### Exercise aim:
Below are records; write all of them out exactly.
------ Data
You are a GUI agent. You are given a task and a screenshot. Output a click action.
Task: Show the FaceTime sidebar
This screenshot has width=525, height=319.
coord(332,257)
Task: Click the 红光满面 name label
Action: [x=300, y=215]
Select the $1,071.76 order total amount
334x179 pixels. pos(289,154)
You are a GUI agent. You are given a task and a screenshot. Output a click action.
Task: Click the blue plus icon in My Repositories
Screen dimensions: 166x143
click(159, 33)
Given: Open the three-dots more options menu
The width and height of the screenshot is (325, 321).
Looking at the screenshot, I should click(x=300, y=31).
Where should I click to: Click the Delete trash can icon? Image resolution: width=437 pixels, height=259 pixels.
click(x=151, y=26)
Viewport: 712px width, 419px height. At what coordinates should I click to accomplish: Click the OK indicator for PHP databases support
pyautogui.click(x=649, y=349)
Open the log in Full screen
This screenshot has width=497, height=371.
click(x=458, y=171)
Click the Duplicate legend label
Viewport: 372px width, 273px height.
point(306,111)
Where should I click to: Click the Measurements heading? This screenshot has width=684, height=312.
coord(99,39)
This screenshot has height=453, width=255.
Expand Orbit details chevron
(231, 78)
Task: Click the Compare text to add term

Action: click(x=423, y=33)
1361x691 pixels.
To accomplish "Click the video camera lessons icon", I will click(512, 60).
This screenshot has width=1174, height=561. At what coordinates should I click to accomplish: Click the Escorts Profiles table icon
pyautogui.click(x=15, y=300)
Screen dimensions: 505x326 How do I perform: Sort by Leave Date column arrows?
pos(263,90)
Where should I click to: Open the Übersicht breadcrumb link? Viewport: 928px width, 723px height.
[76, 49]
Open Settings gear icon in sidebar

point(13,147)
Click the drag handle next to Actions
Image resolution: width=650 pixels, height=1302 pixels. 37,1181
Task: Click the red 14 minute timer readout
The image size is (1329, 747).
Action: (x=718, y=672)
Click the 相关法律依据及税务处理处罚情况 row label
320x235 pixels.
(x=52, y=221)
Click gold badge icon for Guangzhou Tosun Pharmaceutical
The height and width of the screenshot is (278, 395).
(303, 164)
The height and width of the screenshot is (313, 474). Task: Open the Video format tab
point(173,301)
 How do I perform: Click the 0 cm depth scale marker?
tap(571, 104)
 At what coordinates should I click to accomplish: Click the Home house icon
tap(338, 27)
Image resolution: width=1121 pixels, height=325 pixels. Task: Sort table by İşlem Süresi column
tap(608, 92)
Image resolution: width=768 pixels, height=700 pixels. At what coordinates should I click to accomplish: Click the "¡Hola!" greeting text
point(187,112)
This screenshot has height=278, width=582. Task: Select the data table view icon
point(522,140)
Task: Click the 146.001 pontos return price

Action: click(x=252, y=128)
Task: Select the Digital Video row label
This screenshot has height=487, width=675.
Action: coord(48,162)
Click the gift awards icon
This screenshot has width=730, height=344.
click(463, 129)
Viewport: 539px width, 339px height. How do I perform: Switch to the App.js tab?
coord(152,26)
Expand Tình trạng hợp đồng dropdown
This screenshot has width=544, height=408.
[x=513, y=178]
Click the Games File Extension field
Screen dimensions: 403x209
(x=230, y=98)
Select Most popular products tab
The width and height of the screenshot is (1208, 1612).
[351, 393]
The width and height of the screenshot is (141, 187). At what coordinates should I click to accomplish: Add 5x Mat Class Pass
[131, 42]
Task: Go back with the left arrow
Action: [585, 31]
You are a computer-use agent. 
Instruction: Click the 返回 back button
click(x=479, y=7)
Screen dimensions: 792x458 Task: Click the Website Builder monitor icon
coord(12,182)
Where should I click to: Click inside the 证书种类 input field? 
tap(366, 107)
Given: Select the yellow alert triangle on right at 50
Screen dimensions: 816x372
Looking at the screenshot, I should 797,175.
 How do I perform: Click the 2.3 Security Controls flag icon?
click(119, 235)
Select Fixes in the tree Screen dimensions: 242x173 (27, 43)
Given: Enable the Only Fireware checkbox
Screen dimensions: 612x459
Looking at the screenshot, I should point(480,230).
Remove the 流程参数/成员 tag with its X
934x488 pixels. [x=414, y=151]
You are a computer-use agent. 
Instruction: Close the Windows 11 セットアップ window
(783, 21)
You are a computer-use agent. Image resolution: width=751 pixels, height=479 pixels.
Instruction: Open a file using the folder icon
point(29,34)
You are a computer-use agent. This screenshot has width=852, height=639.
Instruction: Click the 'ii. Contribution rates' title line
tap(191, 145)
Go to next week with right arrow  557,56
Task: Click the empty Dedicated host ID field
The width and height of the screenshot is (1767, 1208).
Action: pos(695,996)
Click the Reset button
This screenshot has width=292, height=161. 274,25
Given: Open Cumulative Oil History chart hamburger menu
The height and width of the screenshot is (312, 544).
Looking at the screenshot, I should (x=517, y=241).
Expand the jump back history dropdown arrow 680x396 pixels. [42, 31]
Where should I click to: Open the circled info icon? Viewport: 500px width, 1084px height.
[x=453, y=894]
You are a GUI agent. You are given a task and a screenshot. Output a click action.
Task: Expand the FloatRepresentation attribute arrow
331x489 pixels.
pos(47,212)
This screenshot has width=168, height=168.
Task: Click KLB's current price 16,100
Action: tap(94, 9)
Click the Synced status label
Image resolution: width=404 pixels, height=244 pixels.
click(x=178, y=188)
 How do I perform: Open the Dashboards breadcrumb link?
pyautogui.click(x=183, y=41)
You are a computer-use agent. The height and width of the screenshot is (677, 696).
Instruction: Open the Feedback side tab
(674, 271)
------------
### Response for this exercise:
You are a GUI agent. You are given a task and a screenshot. Output a click action.
Task: Show the FaceTime sidebar
This screenshot has width=525, height=319.
coord(332,257)
Task: Click the 红光满面 name label
Action: [x=300, y=215]
Select the $1,071.76 order total amount
334x179 pixels. pos(289,154)
You are a GUI agent. You are given a task and a screenshot. Output a click action.
Task: Click the blue plus icon in My Repositories
Screen dimensions: 166x143
click(159, 33)
Given: Open the three-dots more options menu
The width and height of the screenshot is (325, 321).
Looking at the screenshot, I should click(x=300, y=31).
Where should I click to: Click the Delete trash can icon? Image resolution: width=437 pixels, height=259 pixels.
click(x=151, y=26)
Viewport: 712px width, 419px height. At what coordinates should I click to accomplish: Click the OK indicator for PHP databases support
pyautogui.click(x=649, y=349)
Open the log in Full screen
This screenshot has width=497, height=371.
click(x=458, y=171)
Click the Duplicate legend label
Viewport: 372px width, 273px height.
point(306,111)
Where should I click to: Click the Measurements heading? This screenshot has width=684, height=312.
coord(99,39)
This screenshot has height=453, width=255.
Expand Orbit details chevron
(231, 78)
Task: Click the Compare text to add term

Action: click(x=423, y=33)
1361x691 pixels.
To accomplish "Click the video camera lessons icon", I will click(512, 60).
This screenshot has width=1174, height=561. At what coordinates should I click to accomplish: Click the Escorts Profiles table icon
pyautogui.click(x=15, y=300)
Screen dimensions: 505x326 How do I perform: Sort by Leave Date column arrows?
pos(263,90)
Where should I click to: Open the Übersicht breadcrumb link? Viewport: 928px width, 723px height.
[76, 49]
Open Settings gear icon in sidebar

point(13,147)
Click the drag handle next to Actions
Image resolution: width=650 pixels, height=1302 pixels. 37,1181
Task: Click the red 14 minute timer readout
The image size is (1329, 747).
Action: (x=718, y=672)
Click the 相关法律依据及税务处理处罚情况 row label
320x235 pixels.
(x=52, y=221)
Click gold badge icon for Guangzhou Tosun Pharmaceutical
The height and width of the screenshot is (278, 395).
(303, 164)
The height and width of the screenshot is (313, 474). Task: Open the Video format tab
point(173,301)
 How do I perform: Click the 0 cm depth scale marker?
tap(571, 104)
 At what coordinates should I click to accomplish: Click the Home house icon
tap(338, 27)
Image resolution: width=1121 pixels, height=325 pixels. Task: Sort table by İşlem Süresi column
tap(608, 92)
Image resolution: width=768 pixels, height=700 pixels. At what coordinates should I click to accomplish: Click the "¡Hola!" greeting text
point(187,112)
This screenshot has height=278, width=582. Task: Select the data table view icon
point(522,140)
Task: Click the 146.001 pontos return price

Action: click(x=252, y=128)
Task: Select the Digital Video row label
This screenshot has height=487, width=675.
Action: coord(48,162)
Click the gift awards icon
This screenshot has width=730, height=344.
click(463, 129)
Viewport: 539px width, 339px height. How do I perform: Switch to the App.js tab?
coord(152,26)
Expand Tình trạng hợp đồng dropdown
This screenshot has width=544, height=408.
[x=513, y=178]
Click the Games File Extension field
Screen dimensions: 403x209
(x=230, y=98)
Select Most popular products tab
The width and height of the screenshot is (1208, 1612).
[351, 393]
The width and height of the screenshot is (141, 187). At what coordinates should I click to accomplish: Add 5x Mat Class Pass
[131, 42]
Task: Go back with the left arrow
Action: [585, 31]
You are a computer-use agent. 
Instruction: Click the 返回 back button
click(x=479, y=7)
Screen dimensions: 792x458 Task: Click the Website Builder monitor icon
coord(12,182)
Where should I click to: Click inside the 证书种类 input field? 
tap(366, 107)
Given: Select the yellow alert triangle on right at 50
Screen dimensions: 816x372
Looking at the screenshot, I should 797,175.
 How do I perform: Click the 2.3 Security Controls flag icon?
click(119, 235)
Select Fixes in the tree Screen dimensions: 242x173 (27, 43)
Given: Enable the Only Fireware checkbox
Screen dimensions: 612x459
Looking at the screenshot, I should point(480,230).
Remove the 流程参数/成员 tag with its X
934x488 pixels. [x=414, y=151]
You are a computer-use agent. 
Instruction: Close the Windows 11 セットアップ window
(783, 21)
You are a computer-use agent. Image resolution: width=751 pixels, height=479 pixels.
Instruction: Open a file using the folder icon
point(29,34)
You are a computer-use agent. This screenshot has width=852, height=639.
Instruction: Click the 'ii. Contribution rates' title line
tap(191, 145)
Go to next week with right arrow  557,56
Task: Click the empty Dedicated host ID field
The width and height of the screenshot is (1767, 1208).
Action: pos(695,996)
Click the Reset button
This screenshot has width=292, height=161. 274,25
Given: Open Cumulative Oil History chart hamburger menu
The height and width of the screenshot is (312, 544).
Looking at the screenshot, I should (x=517, y=241).
Expand the jump back history dropdown arrow 680x396 pixels. [42, 31]
Where should I click to: Open the circled info icon? Viewport: 500px width, 1084px height.
[x=453, y=894]
You are a GUI agent. You are given a task and a screenshot. Output a click action.
Task: Expand the FloatRepresentation attribute arrow
331x489 pixels.
pos(47,212)
This screenshot has width=168, height=168.
Task: Click KLB's current price 16,100
Action: tap(94, 9)
Click the Synced status label
Image resolution: width=404 pixels, height=244 pixels.
click(x=178, y=188)
 How do I perform: Open the Dashboards breadcrumb link?
pyautogui.click(x=183, y=41)
You are a computer-use agent. The height and width of the screenshot is (677, 696).
Instruction: Open the Feedback side tab
(674, 271)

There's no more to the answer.